CASE 2021 : Challenges and Applications of Automated Extraction of Socio-political Events from Text (CASE) @ACL2021

Bangkok, Thailand
Event Date: August 05, 2021 - August 06, 2021
Submission Deadline: April 26, 2021
Notification of Acceptance: May 28, 2021
Camera Ready Version Due: June 07, 2021


Categories

 
NLP


About

Today, the unprecedented quantity of easily accessible data on social, political, and economic processes offers ground-breaking potential in guiding data-driven analysis in social and human sciences and in driving informed policy-making processes. The need for precise and high-quality information about a wide variety of events ranging from political violence, environmental catastrophes, and conflict, to international economic and health crises has rapidly escalated (Porta and Diani, 2015; Coleman et al. 2014). Governments, multilateral organizations, local and global NGOs, and social movements present an increasing demand for this data to prevent or resolve conflicts, provide relief for those that are afflicted, or improve the lives of and protect citizens in a variety of ways. For instance, Black Lives Matter protests[1] and conflict in Syria[2] events are only two examples where we must understand, analyze, and improve the real-life situations using such data.

* [Problem to work on] Continue the CASE 2021 workshop description, picking up after its last sentence.

* [Element and text location data]
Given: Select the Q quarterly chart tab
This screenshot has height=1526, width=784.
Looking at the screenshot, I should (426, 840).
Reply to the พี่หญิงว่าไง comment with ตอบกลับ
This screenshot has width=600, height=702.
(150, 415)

* [Task answer]
Event extraction has long been a challenge for the natural language processing (NLP) community as it requires sophisticated methods in defining event ontologies, creating language resources, and developing algorithmic approaches (Pustojevsky et al. 2003; Boroş, 2018; Chen et al. 2021). Social and political scientists have been working to create socio-political event databases such as ACLED, EMBERS, GDELT, ICEWS, MMAD, PHOENIX, POLDEM, SPEED, TERRIER, and UCDP following similar steps for decades. These projects and the new ones increasingly rely on machine learning (ML) and NLP methods to deal better with the vast amount and variety of data in this domain (Hürriyetoğlu et al. 2020). Automation offers scholars not only the opportunity to improve existing practices, but also to vastly expand the scope of data that can be collected and studied, thus potentially opening up new research frontiers within the field of socio-political events, such as political violence & social movements. But automated approaches as well suffer from major issues like bias, generalizability, class imbalance, training data limitations, and ethical issues that have the potential to affect the results and their use drastically (Lau and Baldwin 2020; Bhatia et al. 2020; Chang et al. 2019). Moreover, the results of the automated systems for socio-political event information collection may not be comparable to each other or not of sufficient quality (Wang et al. 2016; Schrodt 2020).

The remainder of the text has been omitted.